Pendant quatre ans, le Fonds Cinéma du ministère des Affaires étrangères a consacré une enveloppe de 8,5 millions d’euros à la production de films africains. Une enveloppe qui a permis d'en financer 66. Le secrétaire d’Etat français à la Coopération et à la Francophonie, Alain Joyandet, est venu au Fespaco réitérer l’engagement de la France dans la production de films africains – qui s'élève à dix millions d’euros pour les cinq années à venir -, afin de promouvoir, sur grand écran, "les valeurs de la francophonie, telles que la démocratie, la bonne gouvernance ou le droit des femmes".
En finançant des films, la France s’arroge seulement le droit de les diffuser au sein du réseau des centres culturels français (CCF), principalement fréquentés par les expatriés et l’intelligentsia africaine.
"Un monopole malsain"
Cependant, la razzia opérée par M-Net rend impossible la diffusion des films - et des valeurs qu’ils sont censés véhiculer - vers un public plus large. À Ouagadougou, où plus d’une dizaine de salles de cinéma périphériques ont ouvert leurs portes ces dernières années, les temps redeviennent difficiles.

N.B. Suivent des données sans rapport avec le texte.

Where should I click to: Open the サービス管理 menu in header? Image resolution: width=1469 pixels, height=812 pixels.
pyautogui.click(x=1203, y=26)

"Les gens veulent voir des films africains. Or, nous n’arrivons plus à faire venir de films. Ils sont possédés par M-Net", regrette Zakaria Gnegné, gérant de la salle de Wemtenga, dans un quartier périphérique de Ouagadougou, "la capitale du cinéma africain". Ainsi, Gnegné n’a pas pu diffuser “Ezra”. M-Net en possède les droits exclusifs d’exploitation.

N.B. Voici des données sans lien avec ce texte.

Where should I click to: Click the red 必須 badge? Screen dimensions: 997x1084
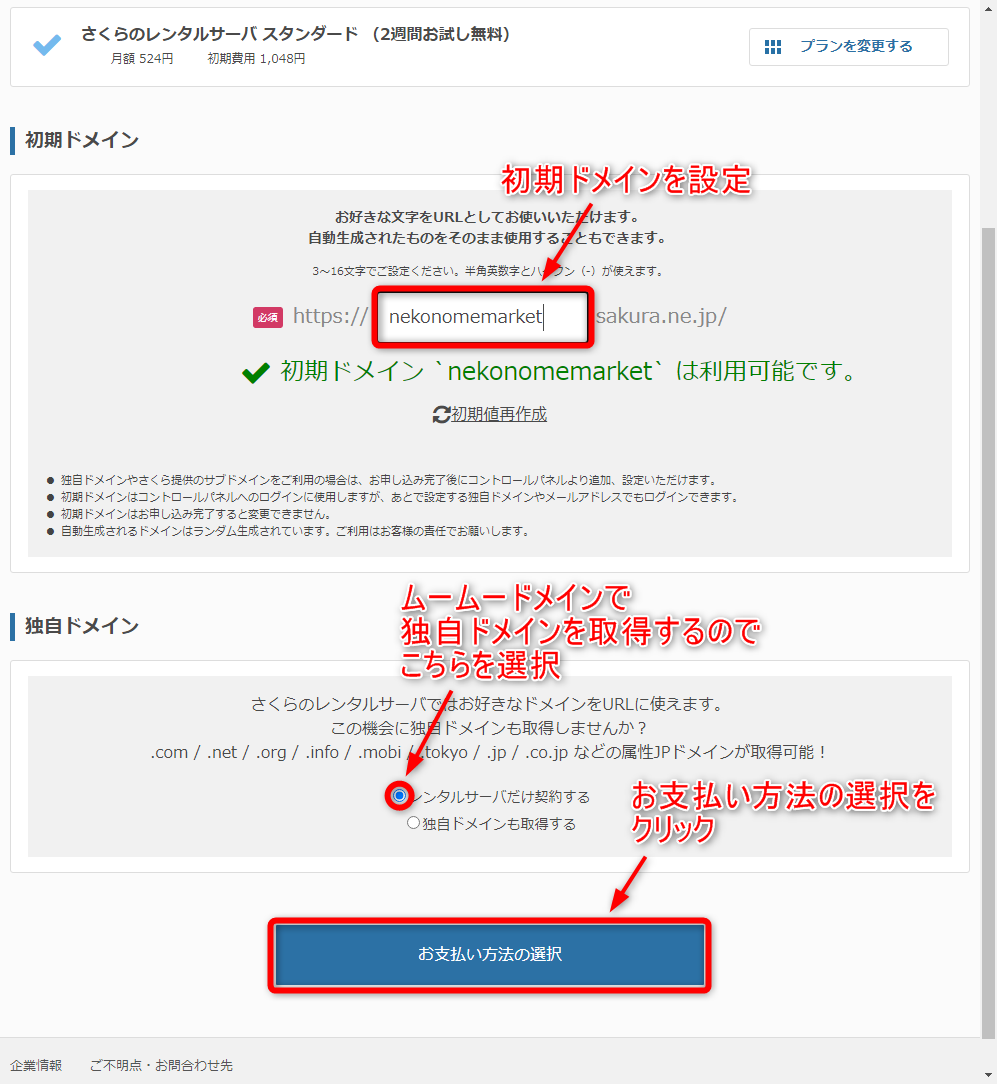(267, 317)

Le monopole touche également le public européen et américain. Depuis 2008, Arte publie, chaque année, un coffret de DVD intitulé "Cinéastes africains". La chaîne franco-allemande est alors obligée de négocier avec M-Net pour y inclure certains films.
"Faire ce que fait M-Net, à savoir acheter les droits des films et ne pas les diffuser, ce n’est pas du business, c’est de l'affairisme. Un monopole, c’est malsain", fulmine Adrienne Frejacques, responsable des éditions et du commerce international pour Arte.